How do contaminants get into your garden?
- Through rain.
- Wind moves dust from the street.
- Vehicle emissions (backyards are less at risk than front yards or boulevard gardens).
How to prevent or reduce risks of soil contamination?
- A neutral pH (6.5 to 7.5) can immobilize or bind lead, zinc and cadmium. Many metals are more bioavailable in acidic soils.
- Leaves are great for mulch, providing a protective blanket come fall and winter. They’ll help insulate roots in winter and keep them cool in summer. But don’t collect leaves from roadsides.
- Don’t plant edibles within three metres of buildings or busy streets where lead levels are highest.
- Don’t make garden beds from chemically treated wood like railroad ties or pressure-treated lumber.
Four planting strategies
1. “No dig”
Digging and turning destroys soil structure and its living community. The top 10 centimetres of soil contain active microbes, worms and more that you’ll need for a successful garden! Linda Gilkeson, author of Backyard Bounty: The Complete Guide to Year-Round Organic Gardening in the Pacific Northwest, shares the harms and risks associated with deep cultivation:
- Breaking up important fungal mycelia. (Did you know a fungus is one of the largest living organisms on Earth?)
- Killing worms.
- Burying microbes with less oxygen and carbon dioxide exchange.
- Bringing up weed seeds to germinate.
- Breaking up the capillary flow of water to the roots from below.
Plant seeds and seedlings in the soil and organic matter, leaving the digging to worms.
2. Intensive gardening
No more neat row-by-row planting! Grow more food in less space with less work using these intensive gardening techniques:
- Create permanent garden beds to avoid trampling.
- Add lots of compost to slowly release nutrients, hold water and improve the soil.
- High-intensity mixed planting — use the entire surface of each bed.

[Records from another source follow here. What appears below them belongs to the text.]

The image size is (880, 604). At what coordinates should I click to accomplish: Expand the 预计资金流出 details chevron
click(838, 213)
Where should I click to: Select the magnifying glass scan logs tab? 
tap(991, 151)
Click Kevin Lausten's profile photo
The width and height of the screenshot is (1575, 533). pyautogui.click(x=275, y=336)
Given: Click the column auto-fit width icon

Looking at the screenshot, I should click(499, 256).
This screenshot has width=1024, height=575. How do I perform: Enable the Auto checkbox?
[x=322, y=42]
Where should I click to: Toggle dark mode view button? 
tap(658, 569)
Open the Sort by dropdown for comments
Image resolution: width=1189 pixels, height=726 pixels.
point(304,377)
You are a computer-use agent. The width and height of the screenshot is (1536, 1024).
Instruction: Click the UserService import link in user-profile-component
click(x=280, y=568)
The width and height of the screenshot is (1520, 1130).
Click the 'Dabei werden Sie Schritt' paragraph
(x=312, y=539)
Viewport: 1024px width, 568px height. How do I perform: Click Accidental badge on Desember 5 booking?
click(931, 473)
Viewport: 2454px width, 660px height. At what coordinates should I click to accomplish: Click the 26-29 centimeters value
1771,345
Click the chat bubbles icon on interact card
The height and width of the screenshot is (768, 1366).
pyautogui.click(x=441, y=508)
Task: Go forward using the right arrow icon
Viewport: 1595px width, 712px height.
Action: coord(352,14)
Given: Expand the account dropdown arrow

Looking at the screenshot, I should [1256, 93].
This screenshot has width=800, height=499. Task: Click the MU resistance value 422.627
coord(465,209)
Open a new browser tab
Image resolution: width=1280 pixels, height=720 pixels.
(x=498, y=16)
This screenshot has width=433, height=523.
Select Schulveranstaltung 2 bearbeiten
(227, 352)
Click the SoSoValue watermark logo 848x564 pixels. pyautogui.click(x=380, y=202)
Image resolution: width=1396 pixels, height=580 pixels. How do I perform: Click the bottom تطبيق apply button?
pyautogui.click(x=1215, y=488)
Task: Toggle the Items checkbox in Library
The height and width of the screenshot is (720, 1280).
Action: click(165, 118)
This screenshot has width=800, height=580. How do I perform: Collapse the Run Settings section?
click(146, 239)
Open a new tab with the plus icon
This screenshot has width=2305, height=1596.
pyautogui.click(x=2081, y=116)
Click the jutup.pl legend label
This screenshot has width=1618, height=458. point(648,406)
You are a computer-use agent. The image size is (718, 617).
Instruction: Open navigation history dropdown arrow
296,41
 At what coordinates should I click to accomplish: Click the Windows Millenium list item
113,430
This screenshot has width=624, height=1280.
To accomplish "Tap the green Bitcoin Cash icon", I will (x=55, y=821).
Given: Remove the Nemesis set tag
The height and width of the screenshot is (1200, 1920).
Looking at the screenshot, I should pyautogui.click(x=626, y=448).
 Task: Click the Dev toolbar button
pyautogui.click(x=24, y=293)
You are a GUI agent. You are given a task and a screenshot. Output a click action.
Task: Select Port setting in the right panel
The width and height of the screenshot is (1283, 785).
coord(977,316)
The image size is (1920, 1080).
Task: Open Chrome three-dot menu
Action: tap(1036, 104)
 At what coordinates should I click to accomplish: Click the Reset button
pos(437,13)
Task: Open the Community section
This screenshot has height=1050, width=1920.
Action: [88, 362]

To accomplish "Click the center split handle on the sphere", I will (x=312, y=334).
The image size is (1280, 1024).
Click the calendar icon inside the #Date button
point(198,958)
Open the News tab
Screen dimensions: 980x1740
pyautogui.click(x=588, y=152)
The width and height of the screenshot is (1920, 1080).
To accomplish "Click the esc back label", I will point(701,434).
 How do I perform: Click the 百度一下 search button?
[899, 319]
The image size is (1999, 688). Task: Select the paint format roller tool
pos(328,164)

- Succession planting — stagger plantings to extend the growing season and replant gaps after harvest with plants like kale, lettuce and garlic.
3. Crop rotation
For farm crops, rotation is a way to manage soil fertility (but for home gardens, adding compost is the best way to add nutrition). Rotation can be helpful to avoid soil-borne root diseases.
- All veggies need nitrogen. Leafy greens and those in the cabbage family need it most.
- Nitrogen-fixing species (legume family) provide this nutrient to other plants and microbes in their immediate vicinity.
- Root veggies need potassium.
- Fruits like phosphorus.
- Rotate based on plant families since pathogens are host-specific.
- Rotate crops that are heavy feeders and deplete soil nutrients, such as garlic, squash and tomatoes.
- Most at risk for root diseases are the onion family and potatoes.
- A short rotation (a few months) is needed between carrot family crops to prevent carrot rust fly.
This means growing different crops close together at the same time to improve yields in a small space. If your climate allows, plant winter crops into summer plantings. In some cases, you can choose a “canopy” and an “understory.”
- Alternate rows of radishes (an early crop) with carrots.
- Stagger fall brassicas (e.g., broccoli, cauliflower and cabbage) with cucumbers (as long as they’re not shaded completely).
- Plant lettuce with any crop that gets larger, later in the season.
- Thread late-season squash vines between mature plants (or send them to ramble and spill into non-garden spaces).
The Permaculture Research Institute suggests:
- Avoid plants from the same family in the same grouping.
- Choose plants with similar water needs with different root systems (to avoid competition underground).
- Consider how plants might affect sunlight access (e.g., “nurse” plants provide shade and moderate the microclimate for new seedlings).
- Combine plants with different growth rates so they won’t interfere with each other at the most crucial points of development.